Peng Mei-Mei, Guo Shuang, Wang Lu, Mao Jing, Xie Hui, Zhao Xiao-Li, Hou Jin-Cai, Guo Yong, Lu Tu-Lin, Mao Chun-Qin
School of Pharmacy, Nanjing University of Chinese Medicine Nanjing 210023, China.
Jiangsu Province Hospital of Chinese Medicine Nanjing 210029, China.
Zhongguo Zhong Yao Za Zhi. 2022 Jan;47(2):313-323. doi: 10.19540/j.cnki.cjcmm.20210412.304.

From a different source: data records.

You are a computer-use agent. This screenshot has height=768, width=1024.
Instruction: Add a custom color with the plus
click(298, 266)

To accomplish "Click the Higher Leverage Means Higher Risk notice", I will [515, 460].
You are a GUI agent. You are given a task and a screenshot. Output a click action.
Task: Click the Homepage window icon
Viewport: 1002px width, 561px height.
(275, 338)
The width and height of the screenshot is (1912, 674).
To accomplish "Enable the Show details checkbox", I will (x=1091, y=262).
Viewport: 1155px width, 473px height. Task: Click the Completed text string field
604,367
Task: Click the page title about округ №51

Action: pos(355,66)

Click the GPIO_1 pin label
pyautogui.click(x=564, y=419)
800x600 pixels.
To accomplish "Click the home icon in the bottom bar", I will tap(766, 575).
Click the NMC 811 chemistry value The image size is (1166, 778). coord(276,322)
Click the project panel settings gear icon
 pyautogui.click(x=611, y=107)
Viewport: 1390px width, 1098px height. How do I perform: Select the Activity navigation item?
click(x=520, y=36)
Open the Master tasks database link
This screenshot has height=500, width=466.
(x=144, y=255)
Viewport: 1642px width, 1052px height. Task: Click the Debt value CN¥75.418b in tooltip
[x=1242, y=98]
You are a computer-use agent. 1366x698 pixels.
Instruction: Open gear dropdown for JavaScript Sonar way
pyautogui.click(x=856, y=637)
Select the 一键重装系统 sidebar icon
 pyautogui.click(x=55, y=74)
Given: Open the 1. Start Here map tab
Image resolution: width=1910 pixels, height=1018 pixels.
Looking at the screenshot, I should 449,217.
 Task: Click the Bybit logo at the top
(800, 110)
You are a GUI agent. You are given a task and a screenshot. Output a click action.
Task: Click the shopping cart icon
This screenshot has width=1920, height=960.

Following the preparation of substance benchmarks in Huanglian Decoction from 18 batches, the method for detecting their characteristic spectra was established to identify the similarity range and peak attribution. The content and transfer rate ranges of the index components coptisine, palmatine, berberine, liquiritin, glycyrrhizic acid, 6-gingerol, and cinnamaldehyde and the extraction amount were combined for analyzing the quality value transfer from the Chinese medicinal pieces to substance benchmarks and clarifying the key quality attributes of substance benchmarks in Huanglian Decoction. The results showed that the substance benchmarks in Huang-lian Decoction of 18 batches exhibited good similarity in characteristic spectra(all greater than 0.98). There were 17 characteristic peaks identified in the substance benchmarks of Huanglian Decoction, including 10 from Coptidis Rhizoma, 3 from Glycyrrhizae Radix Et Rhizoma Praeparata Cum Melle(processed with water), 1 from Zingiberis Rhizoma, and 3 from Cinnamomi Ramulus. The contents and average transfer rates of the index components were listed as follows: coptisine 2.20-6.46 mg·g(-1) and 18.50%±2.93%; palmatine 3.03-8.13 mg·g(-1) and 26.56%±4.69%; berberine 7.71-22.29 mg·g(-1) and 17.34%±3.00%; liquiritin 0.88-2.18 mg·g(-1) and 9.88%±4.88%; glycyrrhizic acid 1.83-4.44 mg·g(-1) and 8.50%±3.72%; 6-gingerol 0.56-1.43 mg·g(-1) and 11.36%±2.37%; cinnamaldehyde 1.55-3.48 mg·g~(-1) and 19.02%±4.36%. The extraction amount of the substance benchmarks from the 18 batches was controlled at 10.65%-13.88%. In this paper, the quality value transfer of substance benchmarks in Huanglian Decoction was analyzed based on the characteristic spectra, the index component contents and the extraction amount, which has provided a basis for the subsequent development of Huanglian Decoction and the quality control of its related preparations.
在制备18批次黄连汤物质基准后,建立了其特征图谱检测方法,以确定相似度范围和峰归属。结合指标成分黄连碱、巴马汀、小檗碱、甘草苷、甘草酸、6-姜酚和桂皮醛的含量及转移率范围以及提取量,分析了中药饮片到物质基准的质量值传递情况,明确了黄连汤物质基准的关键质量属性。结果表明,18批次黄连汤物质基准的特征图谱相似度良好(均大于0.98)。黄连汤物质基准中鉴定出17个特征峰,其中10个来自黄连,3个来自蜜甘草,1个来自干姜,3个来自桂枝。指标成分的含量及平均转移率如下:黄连碱2.20 - 6.46 mg·g⁻¹,转移率18.50%±2.93%;巴马汀3.03 - 8.13 mg·g⁻¹,转移率26.56%±4.69%;小檗碱7.71 - 22.29 mg·g⁻¹,转移率17.34%±3.00%;甘草苷0.88 - 2.18 mg·g⁻¹,转移率9.88%±4.88%;甘草酸1.83 - 4.44 mg·g⁻¹,转移率8.50%±3.72%;6-姜酚0.56 - 1.43 mg·g⁻¹,转移率11.36%±2.37%;桂皮醛1.55 - 3.48 mg·g⁻¹,转移率19.02%±4.36%。18批次物质基准的提取量控制在10.65% - 13.88%。本文基于特征图谱、指标成分含量和提取量分析了黄连汤物质基准的质量值传递情况,为黄连汤后续开发及其相关制剂的质量控制提供了依据。